Although they kept their name on the market with games based on Lion KingBlade Runner and Monopoly the most notable release of Westwood’s early years was Dune II: Battle for Arrakis. The RTS title was widely accepted as more than an adaptation of a well known series but for its use of 3D sprites, three equally matched sides and an immensely well designed gameplay mechanic.

Dune 2

Dune 2

#2 – Psychnosis

Psychnosis Logo

The somewhat over-the-top logo was a common sight for gamers in the 80s and 90s. The company functioned as a developer and a distributor and had up to two teams of a hundred programmers working on different titles at once.
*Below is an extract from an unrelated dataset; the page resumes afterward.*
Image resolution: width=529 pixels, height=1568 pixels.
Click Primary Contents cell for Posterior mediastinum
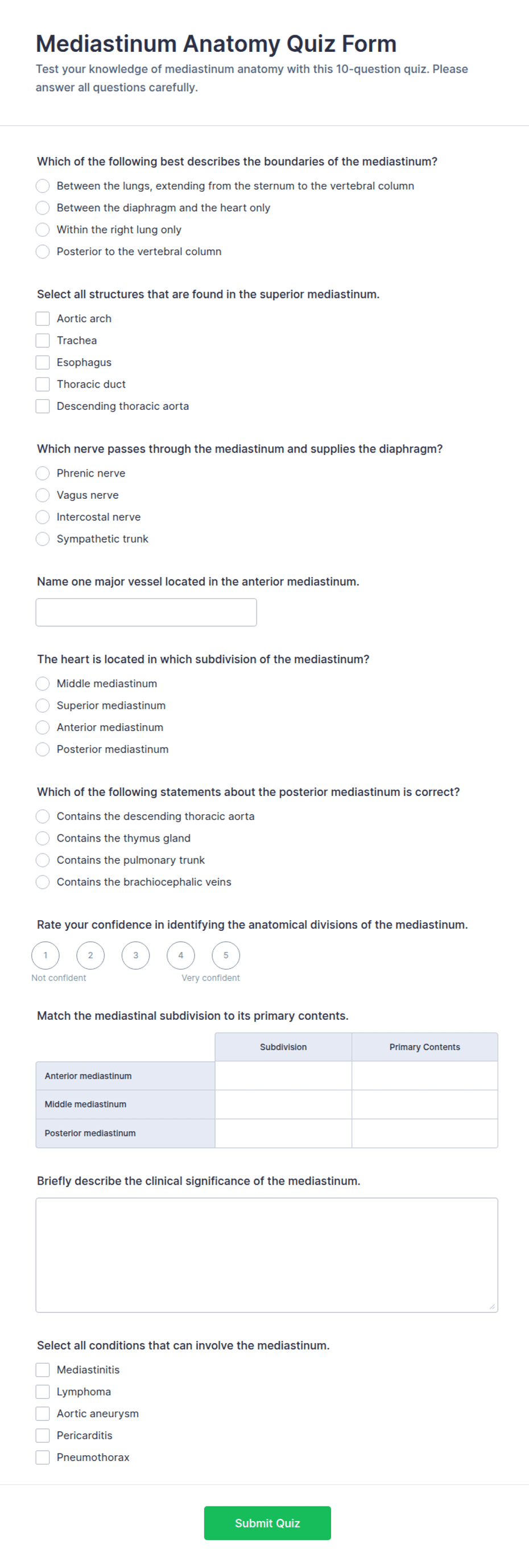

During their early years they played a role in hits like Lemmings, G-Police, Formula 1, Colony Wars, Darkstalkers, Arma-GeddonWalker, Ecstatica, Nitro, Shadow of the Beast and the Wipeout series. Not everything they released was worth playing, especially licensed games for Last Action Hero and Spice World but their output was so huge that the good overshadowed the bad.


In 1993 the company was acquired by Sony, who were happy to let Psychnosis continue to do their thing. In 2001 the name of the company was changed to Studio Liverpool, and their job was just to turn out an annual Formula 1 and Wipeout updates until their doors were shut in 2012.

Wipeout HD

Wipeout HD

#1 – Bullfrog

Bullfrog Games

Bullfrog Productions was established in 1987 by Peter Molyneux and Les Edgar and made it’s mark on the business by creating a series of original and mold breaking management simulators. People first took notice of the British company when they released Populous - a game that made the player into a god. Released in 1991 players would start simply, flattening the terrain for your worshipers to build their village. As your power grew you could unleash plagues and disasters on your opponents and eventually set the apocalypse in motion.
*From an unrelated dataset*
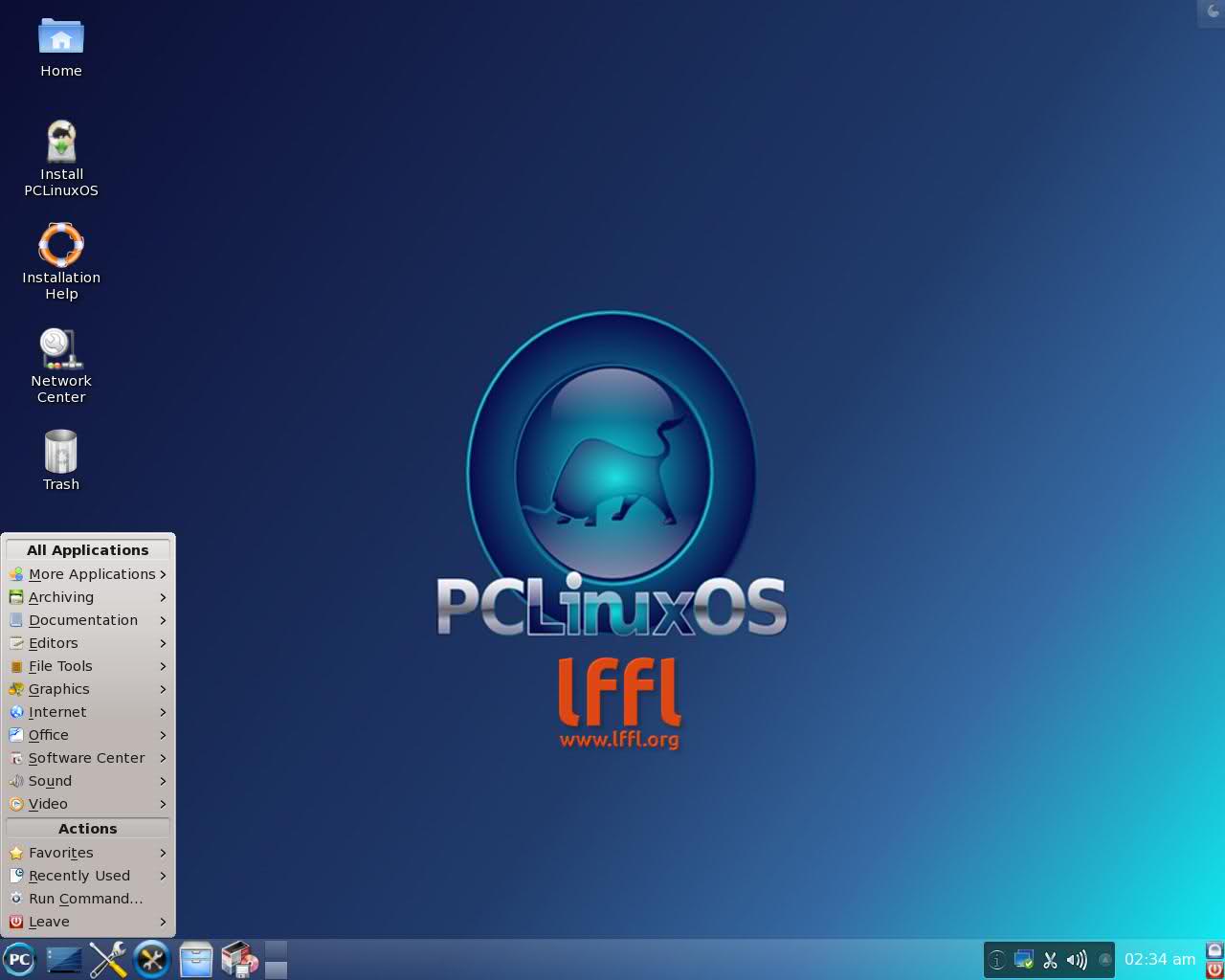
Task: Select Run Command from the menu
Action: (x=85, y=899)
After this success Bullfrog branched out into platforming with the highly innovative Flood. Although it was well received by critics Flood was not a success (possibly due to the loveable main character being run over by a car in the epilogue) and Bullfrog went back to what they knew best with a sequel to Populous and a more grounded Powermonger. Molyneux started to display his trademark over-ambition with the unique but unwieldy Magic Carpet.

Magic Carpet

Magic Carpet

Building on their reputation Bullfrog launched the sandbox game that predates the sandbox genre with Syndicate. The cyberpunk assassination game was innovative on many levels with what was at the time an unprecedented level of freedom in each level. Theme Park followed not long after, proving that people wanted a management sim that wasn’t as dry and serious as Railroad Tycoon and Sim City. Bright, colorful and downright funny it was a massive hit and pretenders to the title continue to this day.

Theme Park

Theme Park

Both Syndicate and Theme Park became the foundation block of best-selling franchises, with a personal favorite being Theme Hospital. Although it looks like a kids game on the surface it had an immensely dark sense of humor. Bullfrog continued to push the genre in new directions with Genewars and Dungeon Keeper. The former was a new take on the RTS formula by shifting the focus away from technology and onto genetic experimentation by blending the best elements of alien species to make your perfect weapons. Dungeon keeper put you in control of an underground clan of demons burrowing out new space. It introduced a fresh dynamic on the genre by giving the player the ability to control their minions in first person.


Dungeon Keeper 2

After a couple more sequels to its flagship titles the heads of the company went their separate ways when EA absorbed the production house (because that’s what EA does). Under new management the innovation dried up as EA tried to expand the market. Once a leader is oddball genre games Bullfrog was a stamp of quality during the 1990s. EA has tried to capitalize on the famous titles by putting out new and lack-lustre versions of Syndicate and Theme Park, but what they really need to do is re-release the classics on tablets.